Giovanni Rossignoli

Volto scavato, coi baffi come un distinguo di visibilità, per rafforzare la macchia dei suoi capelli neri come la pece; silenzioso e leggero amante della salita, con due gambe non troppo reattive, ma dure come il ferro e resistenti come l'acciaio. Che il "Baslott", all'anagrafe Giovanni Rossignoli, nato a Borgo Ticino di Pavia il 3 dicembre 1882, prendesse dal suo recipiente - Baslott in dialetto pavese-lombardo significa catinella - energie precluse agli altri o ai più, lo si vedeva quando le corse divenivano lunghissime e più massacranti del solito. Lì, l'ossuto ragazzo pavese, per quella vitalità che diveniva agli occhi confusi e nebbiosi degli avversari, come l'espressione della forza di un gigante muscoloso, non era solo da temere, ma significava sconfitta.

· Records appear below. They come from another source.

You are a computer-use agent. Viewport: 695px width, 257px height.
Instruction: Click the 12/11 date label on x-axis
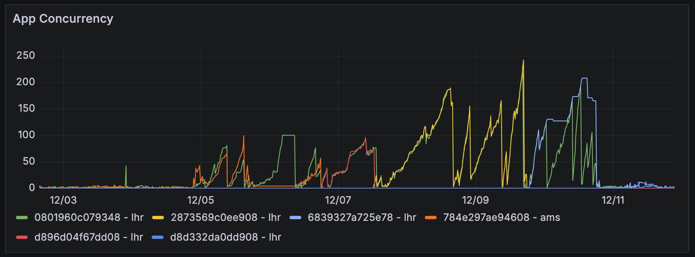pyautogui.click(x=613, y=200)
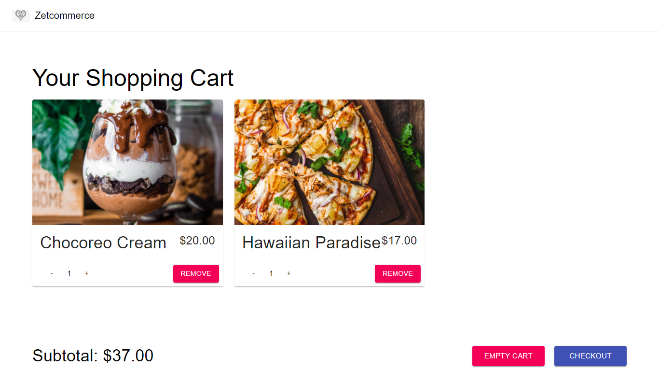
Task: Click the $20.00 price of Chocoreo Cream
Action: (x=197, y=241)
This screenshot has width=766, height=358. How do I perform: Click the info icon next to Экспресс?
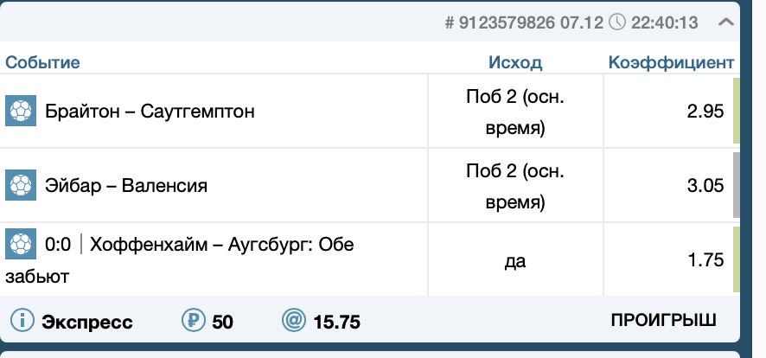pyautogui.click(x=21, y=322)
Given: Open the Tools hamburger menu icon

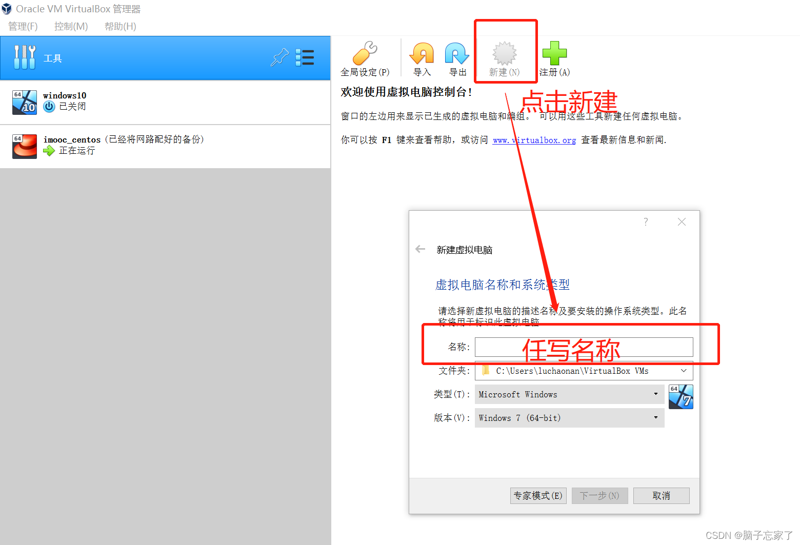Looking at the screenshot, I should [x=305, y=58].
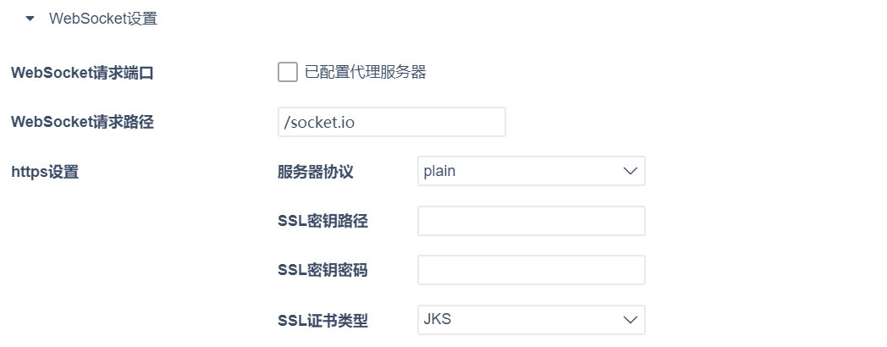887x347 pixels.
Task: Click the WebSocket设置 section title
Action: point(103,19)
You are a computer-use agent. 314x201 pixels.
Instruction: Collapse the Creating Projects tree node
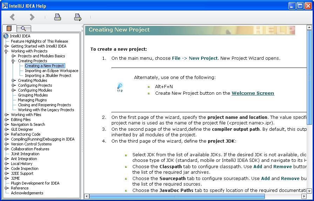(13, 61)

Eppure, pur con simili qualità, il Baslott, non ha vinto molto, anche se appartiene a tutti gli effetti alla leggenda del pedale.
Giovanni iniziò presto ad emergere, la sua famiglia era povera, ma non poverissima e la bicicletta gli giunse quasi come uno strumento di crescita o di competitività, per arrivare a fare il fattore nelle campagne pavesi. Diventò professionista così, perché ebbe presto la sensazione che la bicicletta bastasse per dargli pane, onori e soddisfazioni. Ed aveva poco più di venti anni quando la più massacrante e famosa corsa su strada italiana, finì ai suoi piedi. Era il 1903: quella gara era la Gran Fondo d'Italia, che si correva sui 600 chilometri, ovviamente senza soluzione di continuità. Rossignoli, non vinse, stravinse, lasciando il primo degli altri a più di quattro ore!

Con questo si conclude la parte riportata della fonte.